Each worker must be paid at least £520
The Chancellor said that if firms bring back all nine million people who have been temporarily laid off then it would amount to a £9 billion policy. He added: ‘Our message to business is clear: if you stand by your workers, we will stand by you.’ However, Mr Sunak stressed that ‘it is vital people aren’t just returning for the sake of it’, adding that each worker ‘must be paid at least £520 on average, in each month from November to the end of January – the equivalent of the lower earnings limit in national insurance’.
50% Discount up to £10 per head to eat out in restaurants
Mr Sunak added: “This is a £4 billion catalyst for the hospitality and tourism sectors, benefiting over 150,000 businesses, and consumers everywhere – all helping to protect 2.4 million jobs.”
The Chancellor also announced plans to give people a 50% discount, up to £10 per head, to eat out in restaurants in August. Every Brit will be given discounts for restaurants to help save the hospitality sector. The ’eat out to help out’ initiative offers customers up to £10 per head off their bill when dining out on Mondays to Wednesdays next month
Contracted by 25% in two months
The Chancellor told ministers the UK economy ‘contracted by 25%’ in two months – ‘the same amount it grew in the previous 18 years’. But he said the Government has not ‘done everything we have so far just to step back now and say “job done”’, adding: ‘In truth, the job has only just begun.’
The ‘jobs retention bonus’, he added, will reward and incentivise employers who bring furloughed staff back. Mr Sunak said the Government’s jobs retention scheme ‘cannot and should not go on forever’, telling MPs: ‘I know that when furlough ends it will be a difficult moment. I’m also sure that if I say the scheme must end in October, critics will say it should end in November. ‘If I say it should end in November, critics will say December.
But the truth is: calling for endless extensions to the furlough is just as irresponsible as it would have been, back in June, to end the scheme overnight. We have to be honest.’
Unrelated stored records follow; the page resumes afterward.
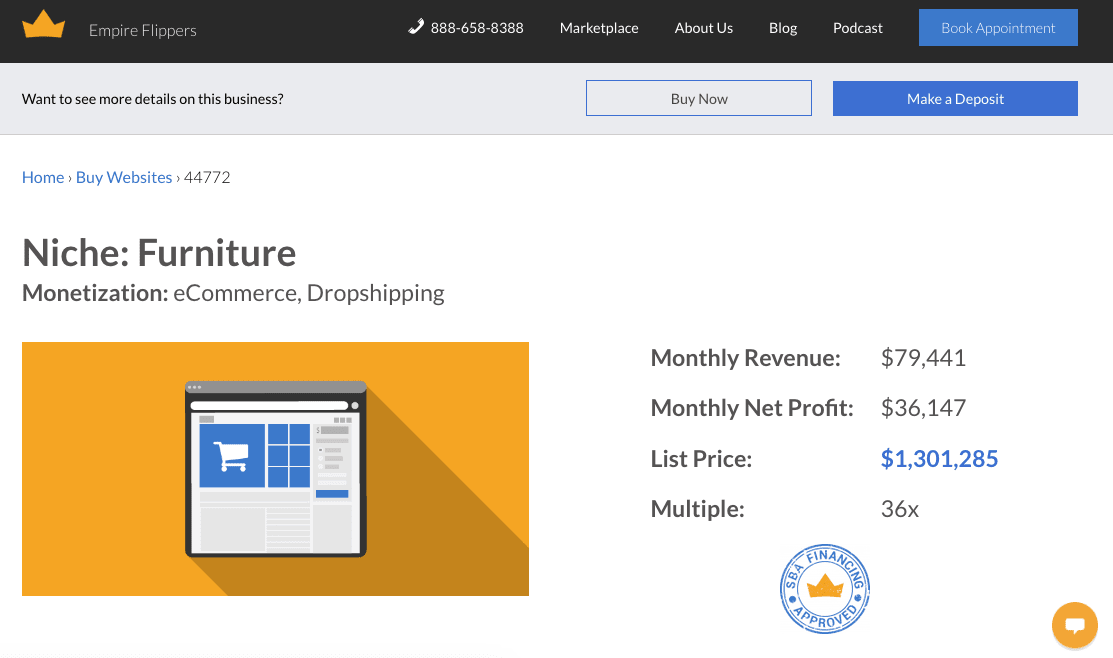Click Make a Deposit

click(x=954, y=97)
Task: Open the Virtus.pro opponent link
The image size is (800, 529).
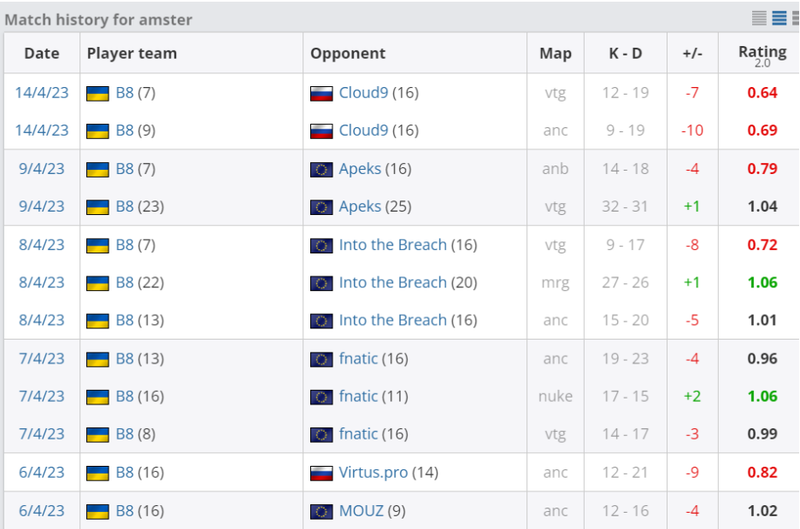Action: (373, 472)
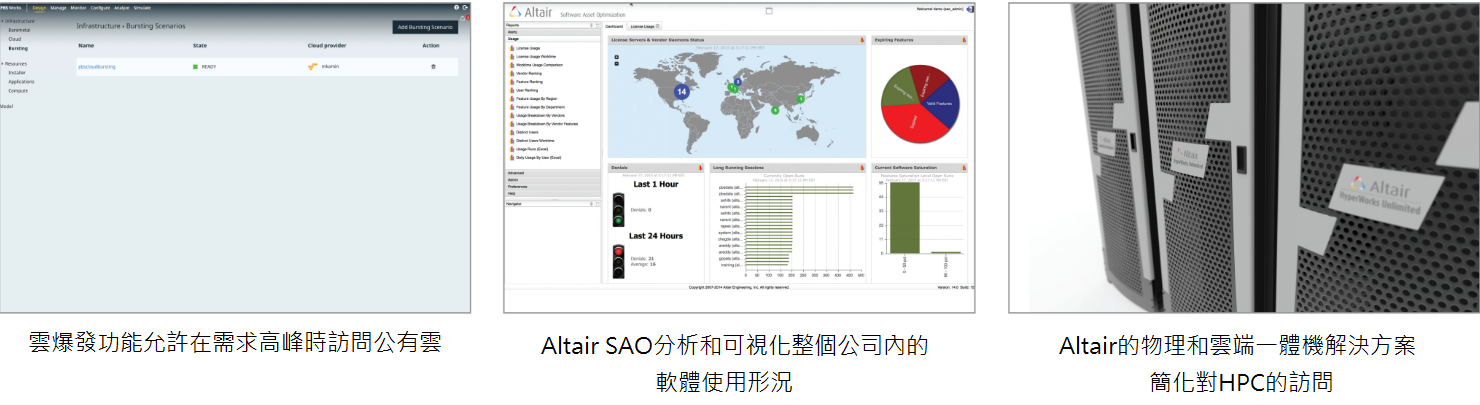Delete the pbscloudbursting scenario via trash icon
The image size is (1480, 405).
pos(433,67)
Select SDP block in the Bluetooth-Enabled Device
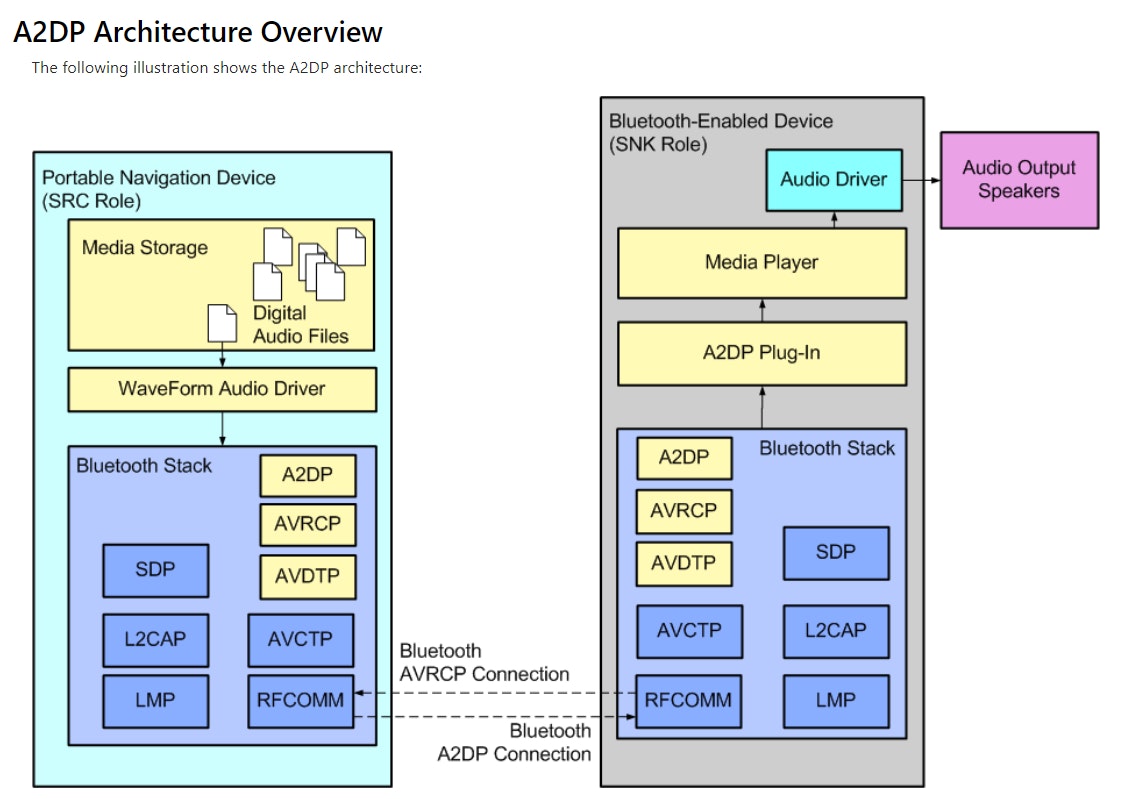 coord(835,552)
He said that ‘leaving the furlough scheme open forever gives people false hope that it will always be possible to return to the jobs they had before’, while the longer people are laid off ‘the more likely it is their skills could fade, and they will find it harder to get new opportunities’. The Chancellor added: ‘It is in no-one’s long term interests for the scheme to continue forever – least of all those trapped in a job that can only exist because of Government subsidy.’